Yes, Tony does match the clinical definition of anxiety. He has inappropriate emotional responses to perceived threats and his brain is having a hard time producing needed amounts of GABA to calm himself down, which is why he reaches for alcohol so often, since it provides a temporary flood of GABA to the brain. However, it’s criminal to limit Tony’s suffering to that definition. The real reason behind his anxiety is a terrified child who was beaten to a pulp whenever he signaled a sign of weakness. In terms of healing someone with this sort of anxiety, let’s consider how the traditional way of fixing anxiety would have worked for him, versus an approach that helped him understand the deep reality behind his pain.
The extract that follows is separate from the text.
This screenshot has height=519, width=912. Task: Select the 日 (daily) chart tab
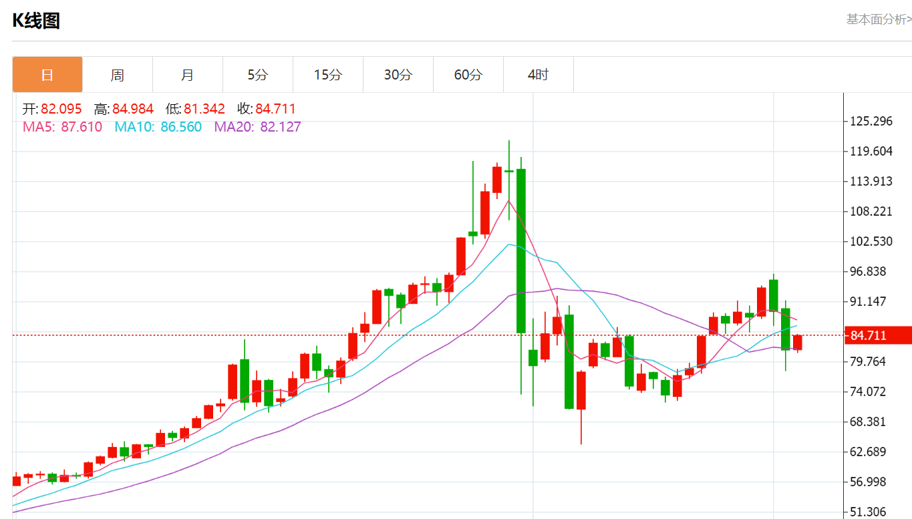[47, 75]
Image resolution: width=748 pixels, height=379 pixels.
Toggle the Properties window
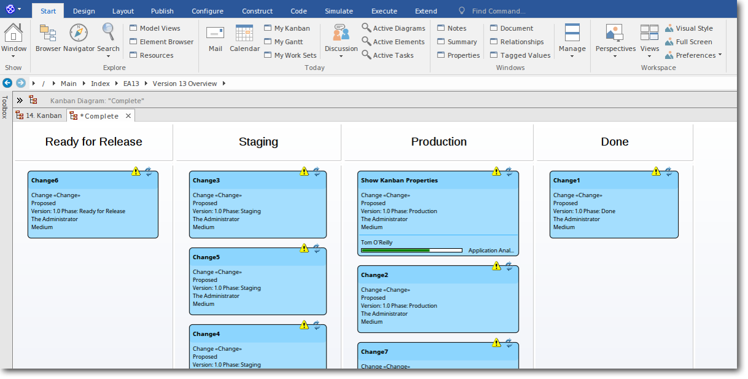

In terms of the clinical approach, Tony would have walked into a psychiatrist’s office, been quickly diagnosed with either general anxiety disorder or panic disorder, and either handed Xanax or an antidepressant, or some combination of both, without any understanding of what got him at that place of suffering in the first place. If he went with an alternative approach to the medical matrix, such as finding an uncorrupted psychoanalyst or a somatic experiencing practitioner, then they would begin with trying to understand what went wrong in his life story, rather than what’s wrong with his neurochemistry and calling it a day. The advantage with this approach is that you learn to feel safe with the anxiety and gain compassion for a troubled, younger version of self that is begging to be seen with love in the present moment. Contrastingly, when you are prescribed medication such as Xanax or Klonopin to deal with your anxiety, you are teaching yourself to be in resistance to your anxiety, opting for numbness when in reality you need love and awareness as to why it’s coming up. (I am not completely against anxiety medication for a short period of time. It can be very useful to temporarily clear the cobwebs of the traumatic energy stuck in one’s body, so one can open up better about what happened in therapy, instead of sitting down shaking and refusing to open up). 

Similar to how a smoke alarm sounds off to warn you of the fire, your anxiety is coming up to invite you to understand what caused it and inspire you to heal. You can either repeatedly turn the alarm off and continue burning, or go tend to the fire. 


DEPRESSION

Similar to the last section, let’s begin by stating the medically accepted definitions of depression in the Western world. Mayo Clinic defines it as “a mood disorder that causes a persistent feeling of sadness and loss of interest.” And on a neurochemical standpoint, doctors perceive depression to be caused by serotonin deficiency in the brain; therefore, a popular protocol for someone with depression is to give them an SSRI, where higher levels of serotonin are allowed to flood the brain, hopefully leading to a cessation of the depression. However, multiple studies have shown how that theory could be medically inaccurate: “Simple biochemical theories that link low levels of serotonin with depressed mood are no longer tenable.”² And, “Meta-analysis shows difference between antidepressants and placebo is only significant in severe depression.”³ Adding fuel to the fire of the last point, “[Another] study, which examined 232 placebo-controlled trials of 73,388 patients diagnosed with major depressive disorder, suggested that the active ingredients in 10 of the most popularly prescribed antidepressant medications made a meaningful difference in only 15 percent of the patients who took them, almost always in those patients suffering from the most severe depression.”⁴ So, combining the outcomes of these studies, it seems as if the serotonin argument for depression is only accurate for those suffering from severe depression. However, one in eight Americans is on some form of antidepressant, and out of that group of people, only about 15% have major depressive disorder, so what’s up with the other 85%? 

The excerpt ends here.